Rabbi Yishmael’s exegesis, despite not being the plain meaning of the verse, provides a basis for establishing that feticide is a capital crime, at least for non-Jews. On the previous page in the Talmud, it is written (BT Sanhedrin 59a): There is nothing that is permitted to a Jew but prohibited to a non-Jew.

From the proximity of these two passages, the Tosafot wrote (s.v. lica): A Jew is forbidden to cause its [the fetus’s] death, but is not culpable. Even though [a Jew] is not culpable, nevertheless it is not permitted.

From these sources, a connection between abortion performed by Jews and murder can be made. Alternately, those of the permissive approach would note that the prohibition is given only in the name of Rabbi Yishmael, and it is possible/probable that the other sages did not agree. 

Furthermore, the Tosafot elsewhere (BT Hụllin 33a s.v. ehad) state that although abortion is not permitted for Jews, they are not liable for capital punishment. And in one other instance (BT Niddah 44b s.v. ihu) they state that “it is permitted to kill it [the fetus].”

Prohibition Against Injury
If abortion is not considered murder, what then is the basis for the prohibition? The most commonly accepted basis for the permissive position is that abortion violates the prohibition against injury (ḥavalah).

The Talmud (BT Arachin 7a) states: Before a [pregnant] woman is executed, she is struck across her abdomen, so that the fetus will die prior to the execution, to prevent her dishonor at the time of execution.

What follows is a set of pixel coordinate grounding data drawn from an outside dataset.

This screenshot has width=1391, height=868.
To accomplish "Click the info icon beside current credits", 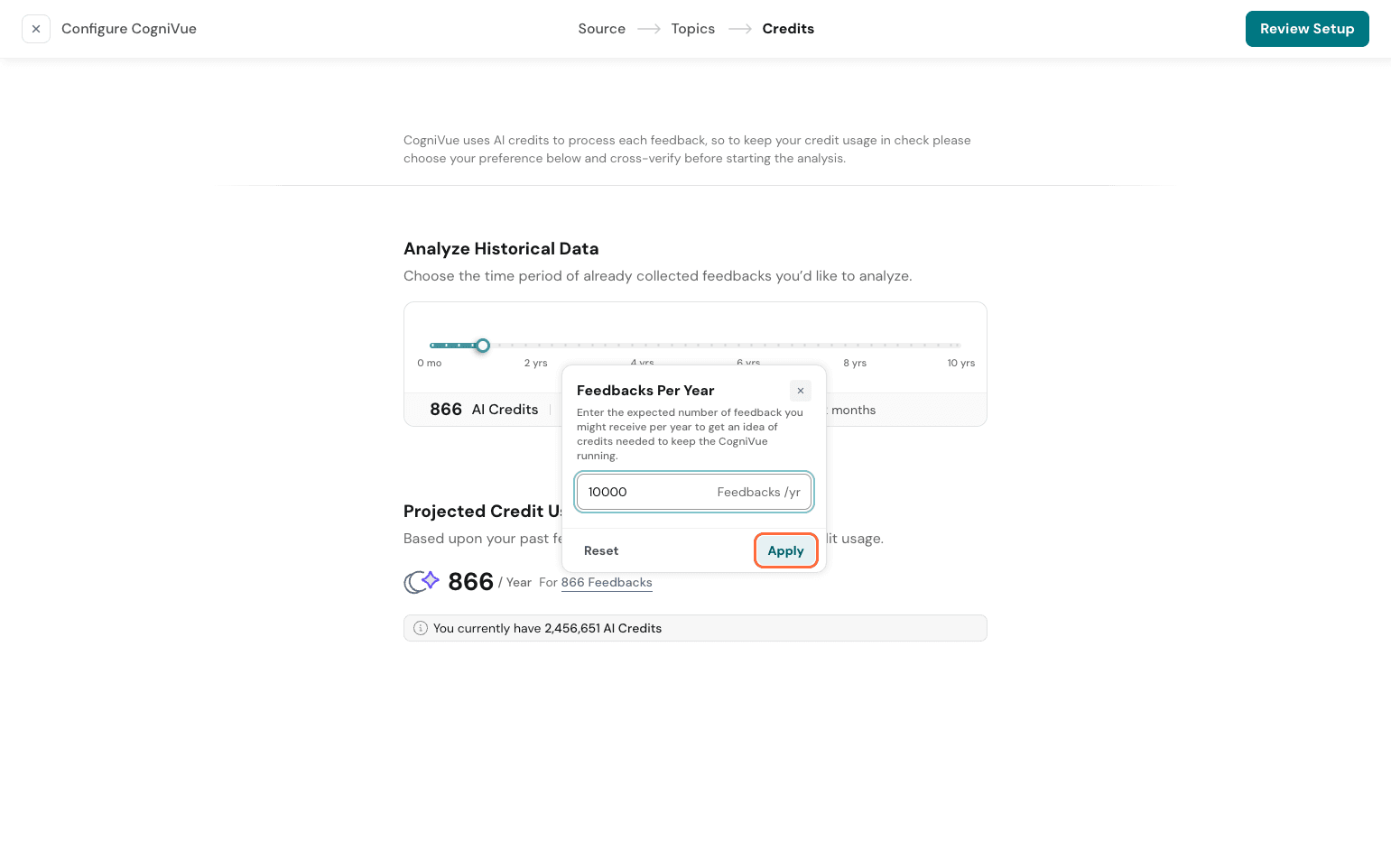I will point(421,628).
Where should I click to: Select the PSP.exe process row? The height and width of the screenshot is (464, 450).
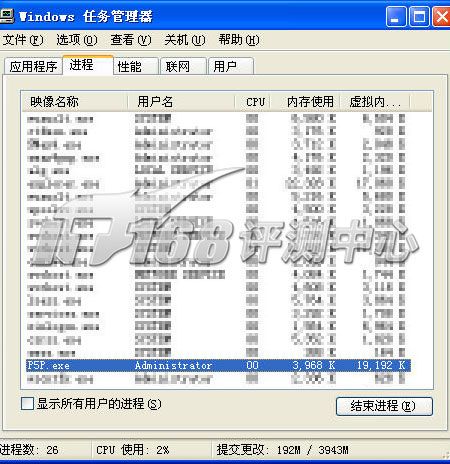[218, 365]
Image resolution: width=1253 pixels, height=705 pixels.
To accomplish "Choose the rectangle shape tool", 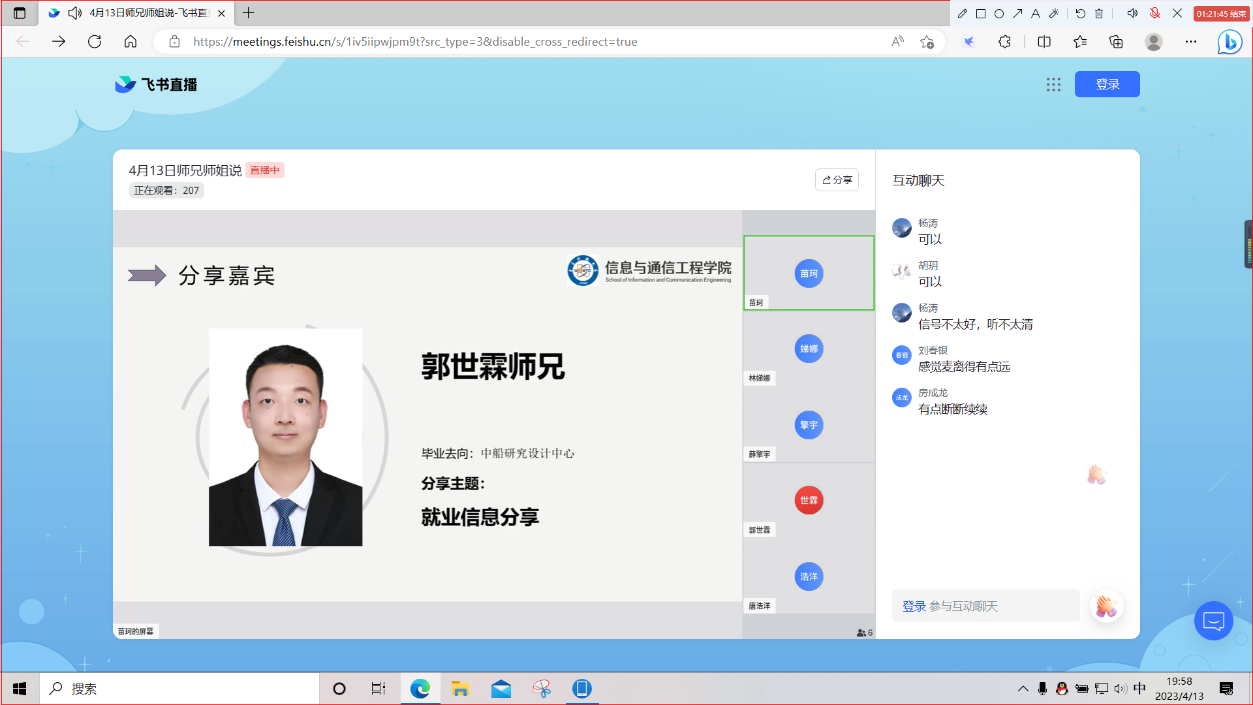I will [x=980, y=13].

The restrictive school would note that because the woman is sentenced to death, the fetus inside the woman is essentially sentenced to death as well. Therefore, the mandate to abort a fetus that has no realistic chance at life cannot be generalized to fetuses that have an expectation of life.

However, based in part on this source, Rabbi Joseph Trani (1568–1639) (Maharit Vol. 1: 97 and 99) ruled that abortion was prohibited based on the prohibition against wounding oneself or others. Therefore, the prohibition could be overridden for the need (tzorekh) of the mother, including, as in this case, preventing the dishonor of the mother. This position is supported by the concept that for some purposes, such as conversion or states of ritual purity/impurity, the fetus is considered part of the mother — ubar yerakh imo — literally the fetus is considered like the thigh of the mother. (Other examples appear in BT Baba Kamma 78aNazir 51a, and Yevamot 78a–b.) Those of the restrictive school would point out that this concept was not applied automatically, but was used in situations in which there were changes in legal status.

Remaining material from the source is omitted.